Dernier Jour d'un condamné, le [Victor Hugo], récit de Victor Hugo, publié sans nom d’auteur en 1829.

2. « Ce journal de mes souffrances »

Un condamné, étonnamment « abstrait » (Nodier), dont on ignore le passé et même le crime, tient le compte rendu des jours qui le séparent de son exécution. En quarante-neuf fragments, on le suit, de Bicêtre à la Conciergerie, dans la scansion d’un temps irréversible qui le précipite vers l’échafaud. Les sombres réalités pénitentiaires, les ironies atroces de sa célébrité, les tortures sentimentales des visites, la jubilation du public de la guillotine secouent cet effrayant reportage en direct, écrit d’un couloir de la mort, où la voix du « je » fait alterner le calme lugubre de l’hébétude et la terreur hallucinée des visions.

3. Contre la peine de mort

Surgi des profondeurs d’une répulsion fascinée face au cérémonial des exécutions publiques, ce singulier traité de l’horreur est transformé par la déception de 1830 en machine de guerre, dans une stratégie militante qui identifie l’abolition de la peine capitale au fondement de toute politique civilisatrice. La mobilisation de Hugo ne cessera plus, depuis le tir groupé de 1832-1834 (avec Claude Gueux) jusqu’aux prises de position internationales de l’exil et de la vieillesse (affaires Tapner, 1854, Brown, 1859, etc.).

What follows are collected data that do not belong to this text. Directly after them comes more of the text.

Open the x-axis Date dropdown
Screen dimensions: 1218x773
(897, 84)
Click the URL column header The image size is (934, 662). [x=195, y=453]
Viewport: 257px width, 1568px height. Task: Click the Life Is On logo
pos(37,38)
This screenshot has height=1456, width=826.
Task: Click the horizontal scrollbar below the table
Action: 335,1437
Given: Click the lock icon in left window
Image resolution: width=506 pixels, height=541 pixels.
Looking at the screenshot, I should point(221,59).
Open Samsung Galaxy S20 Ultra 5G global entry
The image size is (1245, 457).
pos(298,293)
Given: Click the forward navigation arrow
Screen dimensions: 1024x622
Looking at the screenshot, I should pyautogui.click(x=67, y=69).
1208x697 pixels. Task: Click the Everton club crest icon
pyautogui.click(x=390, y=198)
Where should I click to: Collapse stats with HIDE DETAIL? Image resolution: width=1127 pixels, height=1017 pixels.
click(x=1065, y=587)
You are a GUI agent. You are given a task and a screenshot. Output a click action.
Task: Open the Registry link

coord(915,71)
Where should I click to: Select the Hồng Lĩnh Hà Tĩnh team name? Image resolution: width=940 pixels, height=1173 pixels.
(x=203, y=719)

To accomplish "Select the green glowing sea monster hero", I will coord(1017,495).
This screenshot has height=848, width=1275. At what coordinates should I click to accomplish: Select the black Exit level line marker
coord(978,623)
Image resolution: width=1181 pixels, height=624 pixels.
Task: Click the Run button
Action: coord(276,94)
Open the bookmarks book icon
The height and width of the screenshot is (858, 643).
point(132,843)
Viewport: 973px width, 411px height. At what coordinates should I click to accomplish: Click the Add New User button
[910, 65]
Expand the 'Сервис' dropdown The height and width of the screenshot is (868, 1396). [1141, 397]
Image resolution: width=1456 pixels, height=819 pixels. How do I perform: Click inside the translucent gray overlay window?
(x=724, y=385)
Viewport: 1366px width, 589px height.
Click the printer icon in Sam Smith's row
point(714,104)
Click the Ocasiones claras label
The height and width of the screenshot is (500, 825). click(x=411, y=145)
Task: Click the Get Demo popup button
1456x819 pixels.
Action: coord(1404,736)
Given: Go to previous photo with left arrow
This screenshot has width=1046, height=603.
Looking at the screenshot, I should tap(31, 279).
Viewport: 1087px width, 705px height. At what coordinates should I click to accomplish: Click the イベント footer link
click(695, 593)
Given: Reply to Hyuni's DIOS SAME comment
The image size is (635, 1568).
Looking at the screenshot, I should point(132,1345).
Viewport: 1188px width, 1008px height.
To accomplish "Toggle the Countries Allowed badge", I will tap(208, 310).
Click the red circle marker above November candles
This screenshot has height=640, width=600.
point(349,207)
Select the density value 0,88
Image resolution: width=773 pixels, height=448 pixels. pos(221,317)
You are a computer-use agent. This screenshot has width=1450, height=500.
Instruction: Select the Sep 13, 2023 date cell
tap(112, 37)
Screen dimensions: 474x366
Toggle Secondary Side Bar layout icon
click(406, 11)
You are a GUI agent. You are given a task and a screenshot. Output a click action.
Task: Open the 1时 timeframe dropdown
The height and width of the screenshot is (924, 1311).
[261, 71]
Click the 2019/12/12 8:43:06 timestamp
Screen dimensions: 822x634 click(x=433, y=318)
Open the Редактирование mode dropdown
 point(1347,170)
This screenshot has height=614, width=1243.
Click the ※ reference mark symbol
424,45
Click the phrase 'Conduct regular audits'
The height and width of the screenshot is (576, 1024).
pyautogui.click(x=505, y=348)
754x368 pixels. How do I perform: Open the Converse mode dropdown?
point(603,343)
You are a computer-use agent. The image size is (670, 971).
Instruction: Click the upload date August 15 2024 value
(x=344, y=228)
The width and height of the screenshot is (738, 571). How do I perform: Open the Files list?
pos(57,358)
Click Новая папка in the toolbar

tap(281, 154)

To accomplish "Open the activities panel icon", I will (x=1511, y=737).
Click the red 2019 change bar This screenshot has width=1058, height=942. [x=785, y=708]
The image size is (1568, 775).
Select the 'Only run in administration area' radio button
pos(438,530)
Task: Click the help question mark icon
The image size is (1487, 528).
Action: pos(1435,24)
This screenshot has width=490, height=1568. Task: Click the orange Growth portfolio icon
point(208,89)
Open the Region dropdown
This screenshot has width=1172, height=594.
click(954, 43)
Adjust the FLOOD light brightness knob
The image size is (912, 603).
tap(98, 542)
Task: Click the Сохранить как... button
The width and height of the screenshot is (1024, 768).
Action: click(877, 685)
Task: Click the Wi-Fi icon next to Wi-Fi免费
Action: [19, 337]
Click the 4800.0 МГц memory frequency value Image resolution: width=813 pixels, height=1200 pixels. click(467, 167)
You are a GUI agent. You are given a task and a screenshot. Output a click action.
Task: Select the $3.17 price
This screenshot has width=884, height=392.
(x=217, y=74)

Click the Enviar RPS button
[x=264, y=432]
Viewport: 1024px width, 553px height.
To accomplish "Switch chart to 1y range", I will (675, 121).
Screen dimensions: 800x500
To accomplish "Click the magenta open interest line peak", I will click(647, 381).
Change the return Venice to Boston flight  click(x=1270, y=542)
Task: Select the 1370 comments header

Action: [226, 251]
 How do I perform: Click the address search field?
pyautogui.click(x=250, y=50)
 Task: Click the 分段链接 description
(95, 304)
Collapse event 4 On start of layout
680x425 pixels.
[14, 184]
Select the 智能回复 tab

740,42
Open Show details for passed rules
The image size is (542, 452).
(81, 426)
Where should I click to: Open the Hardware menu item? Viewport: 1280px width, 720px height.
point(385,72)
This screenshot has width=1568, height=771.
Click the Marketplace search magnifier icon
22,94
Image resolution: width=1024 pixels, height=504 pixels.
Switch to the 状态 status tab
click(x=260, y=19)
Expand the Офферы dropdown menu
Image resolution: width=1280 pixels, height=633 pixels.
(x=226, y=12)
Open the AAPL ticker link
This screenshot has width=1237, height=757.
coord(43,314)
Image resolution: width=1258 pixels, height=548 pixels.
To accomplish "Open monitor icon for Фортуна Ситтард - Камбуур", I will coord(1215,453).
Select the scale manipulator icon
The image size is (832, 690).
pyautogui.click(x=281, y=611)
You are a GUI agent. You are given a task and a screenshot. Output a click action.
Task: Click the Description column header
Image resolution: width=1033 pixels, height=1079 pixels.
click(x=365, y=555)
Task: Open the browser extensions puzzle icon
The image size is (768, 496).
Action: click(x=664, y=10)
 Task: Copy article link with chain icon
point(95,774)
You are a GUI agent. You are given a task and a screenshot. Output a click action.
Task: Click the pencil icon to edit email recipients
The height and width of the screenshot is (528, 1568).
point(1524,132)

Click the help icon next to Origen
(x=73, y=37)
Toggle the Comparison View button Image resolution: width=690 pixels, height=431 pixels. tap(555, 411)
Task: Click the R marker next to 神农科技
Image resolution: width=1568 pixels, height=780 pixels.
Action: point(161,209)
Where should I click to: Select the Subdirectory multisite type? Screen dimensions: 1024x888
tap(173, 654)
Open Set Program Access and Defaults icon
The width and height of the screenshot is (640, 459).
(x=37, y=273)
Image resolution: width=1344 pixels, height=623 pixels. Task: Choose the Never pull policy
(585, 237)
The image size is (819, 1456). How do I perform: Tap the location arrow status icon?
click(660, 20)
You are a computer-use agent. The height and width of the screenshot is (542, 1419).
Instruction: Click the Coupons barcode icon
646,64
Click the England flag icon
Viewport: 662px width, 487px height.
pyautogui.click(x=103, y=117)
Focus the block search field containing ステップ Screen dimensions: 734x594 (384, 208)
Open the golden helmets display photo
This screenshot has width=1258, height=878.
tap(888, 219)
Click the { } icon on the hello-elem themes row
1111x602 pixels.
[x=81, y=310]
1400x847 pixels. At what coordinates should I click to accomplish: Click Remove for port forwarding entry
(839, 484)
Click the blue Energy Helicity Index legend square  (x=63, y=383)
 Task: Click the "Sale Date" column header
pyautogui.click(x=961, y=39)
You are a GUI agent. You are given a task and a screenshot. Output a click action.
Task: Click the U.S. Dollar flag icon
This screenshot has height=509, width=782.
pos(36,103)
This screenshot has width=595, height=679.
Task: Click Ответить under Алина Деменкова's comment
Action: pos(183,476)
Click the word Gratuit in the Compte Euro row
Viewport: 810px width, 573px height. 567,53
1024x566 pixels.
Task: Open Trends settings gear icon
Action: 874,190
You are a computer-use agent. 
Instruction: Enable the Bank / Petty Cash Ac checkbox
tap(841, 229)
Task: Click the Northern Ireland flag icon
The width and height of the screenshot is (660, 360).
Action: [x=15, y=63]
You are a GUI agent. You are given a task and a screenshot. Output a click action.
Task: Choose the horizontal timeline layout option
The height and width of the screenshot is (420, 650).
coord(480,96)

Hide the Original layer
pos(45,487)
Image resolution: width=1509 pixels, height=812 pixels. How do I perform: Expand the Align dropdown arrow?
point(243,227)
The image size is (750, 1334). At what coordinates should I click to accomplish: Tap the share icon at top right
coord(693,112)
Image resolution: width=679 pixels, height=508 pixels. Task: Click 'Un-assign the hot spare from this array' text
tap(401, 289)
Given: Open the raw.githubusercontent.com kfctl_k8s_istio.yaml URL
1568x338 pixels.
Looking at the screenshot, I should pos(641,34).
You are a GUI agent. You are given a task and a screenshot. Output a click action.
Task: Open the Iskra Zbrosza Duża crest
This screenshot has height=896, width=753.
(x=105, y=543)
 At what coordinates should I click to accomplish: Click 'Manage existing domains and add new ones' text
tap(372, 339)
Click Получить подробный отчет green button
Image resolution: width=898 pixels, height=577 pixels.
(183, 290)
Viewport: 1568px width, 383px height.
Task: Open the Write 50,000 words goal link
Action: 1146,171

4. Une « œuvre de ténèbres »

La fiction minimaliste, l’écriture « sensationniste », le vide biographique quasi total du scripteur (qui parvient à impliquer le lecteur dans l’horreur, indépendamment de la question-écran de la faute commise) font de ce monologue impressionnant un prodige littéraire dont les répercussions se suivent, du Dostoïevski de Souvenirs de la maison des morts au Camus de l’Étranger.